**Passage to read**
•••
UNDER SECRETARY FOR BENEFITS
DEPARTMENT OF VETERANS AFFAIRS
COMMITTEE ON VETERANS' AFFAIRS
HOUSE OF REPRESENTATIVES
February 5, 1998
Mr. Chairman and Members of the Committee:
I am pleased to be here with you today to provide a status report on the adjudication of Gulf War veterans' claims and to discuss the efforts we have made to improve Gulf War programs.
On May 14, 1997, the Director of the Compensation and Pension Service testified before the Subcommittee on Benefits on the status of Gulf War claims. At that time we were halfway through a readjudication of over 10,000 Gulf War cases previously considered under the provisions of 38 CFR 3.317, governing compensation for undiagnosed illnesses. This initiative had been undertaken in July 1996 to ensure that less traditional types of evidence, specifically lay evidence, had been accorded proper weight and that information about completed claims was being correctly entered into the Gulf War tracking system maintained by the Compensation and Pension Service.
Shortly before the May 14 hearing we had published the final regulation implementing the Secretary's decision to extend the presumptive period for undiagnosed illnesses through December 31, 2001. In our testimony, we stated that we expected a significant number of additional grants of service connection for undiagnosed illnesses because of the extended presumptive period. As of the end of April 1997, there were 4,435 cases requiring review. These cases were originally coded in the Gulf War tracking system as disallowed because of the previous 2-year presumptive period.
We also reported that the Secretary had approved VBA's recommendation to redistribute adjudication of Gulf War claims from four Area Processing Offices (APOs) to all regional offices.
Mr. Chairman, I would now like to bring the Committee up to date on where we now stand with regard to Gulf War claims adjudication.
Issues Arising from the Redistribution
At the May 14 hearing, we were aware of serious concerns that the regional offices lacked the expertise and resources to handle these claims efficiently and accurately. Many members of Congress were understandably anxious that we develop procedures to assist the regional offices and monitor their efforts and progress in adjudicating Gulf War veterans' claims. Let me summarize the assistance we have provided.
•••
**Data provided**

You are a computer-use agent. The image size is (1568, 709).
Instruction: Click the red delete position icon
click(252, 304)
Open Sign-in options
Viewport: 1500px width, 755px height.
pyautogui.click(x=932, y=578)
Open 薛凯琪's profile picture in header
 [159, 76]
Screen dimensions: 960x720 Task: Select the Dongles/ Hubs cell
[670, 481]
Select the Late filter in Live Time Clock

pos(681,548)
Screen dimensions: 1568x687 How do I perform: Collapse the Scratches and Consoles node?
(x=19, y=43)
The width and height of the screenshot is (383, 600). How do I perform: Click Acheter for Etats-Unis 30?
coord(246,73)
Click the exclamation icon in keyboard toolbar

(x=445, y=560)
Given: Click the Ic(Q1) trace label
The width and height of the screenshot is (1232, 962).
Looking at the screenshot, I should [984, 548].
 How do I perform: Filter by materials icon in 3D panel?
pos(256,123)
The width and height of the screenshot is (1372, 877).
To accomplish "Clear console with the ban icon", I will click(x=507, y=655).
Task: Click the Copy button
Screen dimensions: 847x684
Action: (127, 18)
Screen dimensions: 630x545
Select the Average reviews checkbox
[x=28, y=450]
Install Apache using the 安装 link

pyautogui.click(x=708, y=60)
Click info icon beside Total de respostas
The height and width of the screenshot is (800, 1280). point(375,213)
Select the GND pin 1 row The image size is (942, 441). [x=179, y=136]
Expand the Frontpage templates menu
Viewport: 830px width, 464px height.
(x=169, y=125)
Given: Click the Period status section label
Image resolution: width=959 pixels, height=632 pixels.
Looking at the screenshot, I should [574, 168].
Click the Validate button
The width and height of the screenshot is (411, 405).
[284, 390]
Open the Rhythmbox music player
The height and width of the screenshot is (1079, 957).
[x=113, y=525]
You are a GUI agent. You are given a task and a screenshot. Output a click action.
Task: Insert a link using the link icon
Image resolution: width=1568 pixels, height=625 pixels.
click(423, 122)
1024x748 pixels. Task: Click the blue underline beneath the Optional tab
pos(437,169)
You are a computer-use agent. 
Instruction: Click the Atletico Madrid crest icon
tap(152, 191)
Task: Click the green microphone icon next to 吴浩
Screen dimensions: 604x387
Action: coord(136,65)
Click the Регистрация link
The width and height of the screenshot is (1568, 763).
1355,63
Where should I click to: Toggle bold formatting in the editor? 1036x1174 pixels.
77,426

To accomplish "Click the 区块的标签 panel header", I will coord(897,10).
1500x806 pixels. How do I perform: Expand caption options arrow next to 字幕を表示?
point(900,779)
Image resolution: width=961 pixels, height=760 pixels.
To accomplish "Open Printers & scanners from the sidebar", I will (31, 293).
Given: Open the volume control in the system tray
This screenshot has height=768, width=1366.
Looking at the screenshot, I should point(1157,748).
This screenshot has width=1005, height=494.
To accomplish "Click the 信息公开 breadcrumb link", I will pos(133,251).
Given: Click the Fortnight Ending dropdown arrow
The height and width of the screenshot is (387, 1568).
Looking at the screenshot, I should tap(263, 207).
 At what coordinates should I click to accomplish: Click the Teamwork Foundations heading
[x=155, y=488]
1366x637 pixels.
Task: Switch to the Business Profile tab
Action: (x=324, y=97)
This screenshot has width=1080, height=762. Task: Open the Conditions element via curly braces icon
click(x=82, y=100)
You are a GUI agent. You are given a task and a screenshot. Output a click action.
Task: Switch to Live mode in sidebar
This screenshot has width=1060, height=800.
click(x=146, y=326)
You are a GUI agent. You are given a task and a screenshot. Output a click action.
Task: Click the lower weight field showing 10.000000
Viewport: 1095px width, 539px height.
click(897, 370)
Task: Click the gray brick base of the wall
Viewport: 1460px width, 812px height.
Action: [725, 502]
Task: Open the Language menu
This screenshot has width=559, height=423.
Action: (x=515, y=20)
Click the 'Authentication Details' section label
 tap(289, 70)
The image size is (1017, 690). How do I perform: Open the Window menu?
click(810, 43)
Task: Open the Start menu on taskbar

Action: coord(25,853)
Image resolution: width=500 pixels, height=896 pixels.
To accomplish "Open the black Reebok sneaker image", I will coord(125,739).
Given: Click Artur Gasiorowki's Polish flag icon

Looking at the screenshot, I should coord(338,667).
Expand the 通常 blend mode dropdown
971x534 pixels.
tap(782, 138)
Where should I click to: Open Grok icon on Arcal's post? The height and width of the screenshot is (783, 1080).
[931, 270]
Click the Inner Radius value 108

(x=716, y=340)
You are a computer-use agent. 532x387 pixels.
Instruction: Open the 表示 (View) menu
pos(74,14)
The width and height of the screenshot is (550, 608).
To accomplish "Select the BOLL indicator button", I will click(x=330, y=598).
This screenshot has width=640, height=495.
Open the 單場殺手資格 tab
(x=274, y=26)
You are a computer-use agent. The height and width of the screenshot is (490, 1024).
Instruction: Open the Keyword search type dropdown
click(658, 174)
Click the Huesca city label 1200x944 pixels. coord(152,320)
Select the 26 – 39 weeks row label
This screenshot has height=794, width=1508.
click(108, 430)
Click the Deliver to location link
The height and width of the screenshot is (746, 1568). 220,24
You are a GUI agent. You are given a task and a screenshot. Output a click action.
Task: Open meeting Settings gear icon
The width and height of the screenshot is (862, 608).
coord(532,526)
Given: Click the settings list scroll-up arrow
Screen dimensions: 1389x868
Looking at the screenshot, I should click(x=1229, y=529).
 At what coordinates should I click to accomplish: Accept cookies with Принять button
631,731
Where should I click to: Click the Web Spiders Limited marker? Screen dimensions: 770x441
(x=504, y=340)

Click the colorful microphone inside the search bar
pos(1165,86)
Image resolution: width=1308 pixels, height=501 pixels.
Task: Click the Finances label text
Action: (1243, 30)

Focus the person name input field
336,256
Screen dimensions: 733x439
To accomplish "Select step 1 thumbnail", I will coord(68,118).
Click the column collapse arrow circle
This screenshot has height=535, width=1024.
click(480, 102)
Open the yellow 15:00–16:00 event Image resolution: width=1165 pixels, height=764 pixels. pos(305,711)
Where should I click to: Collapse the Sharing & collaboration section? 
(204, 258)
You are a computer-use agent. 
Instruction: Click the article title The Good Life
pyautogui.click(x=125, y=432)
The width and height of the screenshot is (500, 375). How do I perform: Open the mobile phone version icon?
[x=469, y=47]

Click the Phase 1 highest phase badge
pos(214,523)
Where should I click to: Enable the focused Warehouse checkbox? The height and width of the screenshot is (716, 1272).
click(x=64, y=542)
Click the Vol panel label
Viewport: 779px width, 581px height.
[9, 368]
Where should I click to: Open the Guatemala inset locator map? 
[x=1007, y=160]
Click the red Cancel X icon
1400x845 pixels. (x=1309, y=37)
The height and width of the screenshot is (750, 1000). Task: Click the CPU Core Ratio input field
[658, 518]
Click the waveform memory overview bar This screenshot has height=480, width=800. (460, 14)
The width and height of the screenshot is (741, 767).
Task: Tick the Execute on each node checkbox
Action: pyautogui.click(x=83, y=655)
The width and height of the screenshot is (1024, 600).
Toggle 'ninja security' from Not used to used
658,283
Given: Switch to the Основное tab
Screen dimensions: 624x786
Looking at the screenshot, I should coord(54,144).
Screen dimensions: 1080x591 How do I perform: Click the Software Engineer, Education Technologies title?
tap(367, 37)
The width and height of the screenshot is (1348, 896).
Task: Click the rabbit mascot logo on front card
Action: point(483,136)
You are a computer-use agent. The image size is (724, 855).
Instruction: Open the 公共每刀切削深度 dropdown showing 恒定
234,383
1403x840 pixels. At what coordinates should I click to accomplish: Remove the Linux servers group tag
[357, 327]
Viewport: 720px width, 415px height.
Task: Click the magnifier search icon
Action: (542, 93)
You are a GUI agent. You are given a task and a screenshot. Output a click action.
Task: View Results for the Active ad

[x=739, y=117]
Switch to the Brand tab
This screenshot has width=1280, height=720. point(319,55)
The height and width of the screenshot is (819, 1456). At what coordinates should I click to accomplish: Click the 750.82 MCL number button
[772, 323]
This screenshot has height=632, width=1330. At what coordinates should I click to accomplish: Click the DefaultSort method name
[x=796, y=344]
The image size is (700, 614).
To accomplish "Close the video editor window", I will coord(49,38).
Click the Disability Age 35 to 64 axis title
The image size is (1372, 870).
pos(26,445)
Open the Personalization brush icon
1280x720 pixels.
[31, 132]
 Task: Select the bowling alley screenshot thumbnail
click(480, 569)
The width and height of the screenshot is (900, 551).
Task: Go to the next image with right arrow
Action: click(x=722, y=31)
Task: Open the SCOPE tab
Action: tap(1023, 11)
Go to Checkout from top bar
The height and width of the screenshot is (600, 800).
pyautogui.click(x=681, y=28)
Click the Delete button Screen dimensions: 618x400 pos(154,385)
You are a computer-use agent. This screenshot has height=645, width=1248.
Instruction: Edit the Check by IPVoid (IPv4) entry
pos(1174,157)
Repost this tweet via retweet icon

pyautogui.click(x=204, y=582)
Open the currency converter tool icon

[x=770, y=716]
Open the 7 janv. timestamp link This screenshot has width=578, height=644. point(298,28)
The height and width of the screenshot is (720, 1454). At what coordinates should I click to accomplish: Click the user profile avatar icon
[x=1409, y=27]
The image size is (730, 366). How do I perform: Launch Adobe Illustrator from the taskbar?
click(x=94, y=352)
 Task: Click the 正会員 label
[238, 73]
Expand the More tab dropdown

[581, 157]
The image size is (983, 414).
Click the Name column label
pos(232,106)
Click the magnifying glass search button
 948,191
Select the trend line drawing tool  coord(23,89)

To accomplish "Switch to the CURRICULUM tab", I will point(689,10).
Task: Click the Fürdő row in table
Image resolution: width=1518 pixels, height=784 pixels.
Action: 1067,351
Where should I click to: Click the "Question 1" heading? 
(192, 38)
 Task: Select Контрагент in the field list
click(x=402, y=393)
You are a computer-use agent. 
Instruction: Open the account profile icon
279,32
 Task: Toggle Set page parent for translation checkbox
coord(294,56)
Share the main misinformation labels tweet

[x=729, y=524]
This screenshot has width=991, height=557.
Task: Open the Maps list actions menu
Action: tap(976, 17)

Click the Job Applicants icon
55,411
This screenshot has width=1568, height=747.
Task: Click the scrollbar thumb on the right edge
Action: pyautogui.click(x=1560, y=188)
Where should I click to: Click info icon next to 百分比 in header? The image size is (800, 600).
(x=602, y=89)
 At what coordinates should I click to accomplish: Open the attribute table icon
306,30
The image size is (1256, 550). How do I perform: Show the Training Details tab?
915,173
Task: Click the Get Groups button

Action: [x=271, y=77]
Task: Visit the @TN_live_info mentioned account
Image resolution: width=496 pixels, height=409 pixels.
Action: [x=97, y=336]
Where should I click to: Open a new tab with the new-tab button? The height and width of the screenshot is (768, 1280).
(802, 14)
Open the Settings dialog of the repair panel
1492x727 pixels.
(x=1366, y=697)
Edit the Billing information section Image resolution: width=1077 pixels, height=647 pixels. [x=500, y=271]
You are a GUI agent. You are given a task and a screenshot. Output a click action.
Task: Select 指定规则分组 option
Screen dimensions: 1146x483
•••
In the Gulf War claims testimony, through what date was the presumptive period for undiagnosed illnesses extended?

December 31, 2001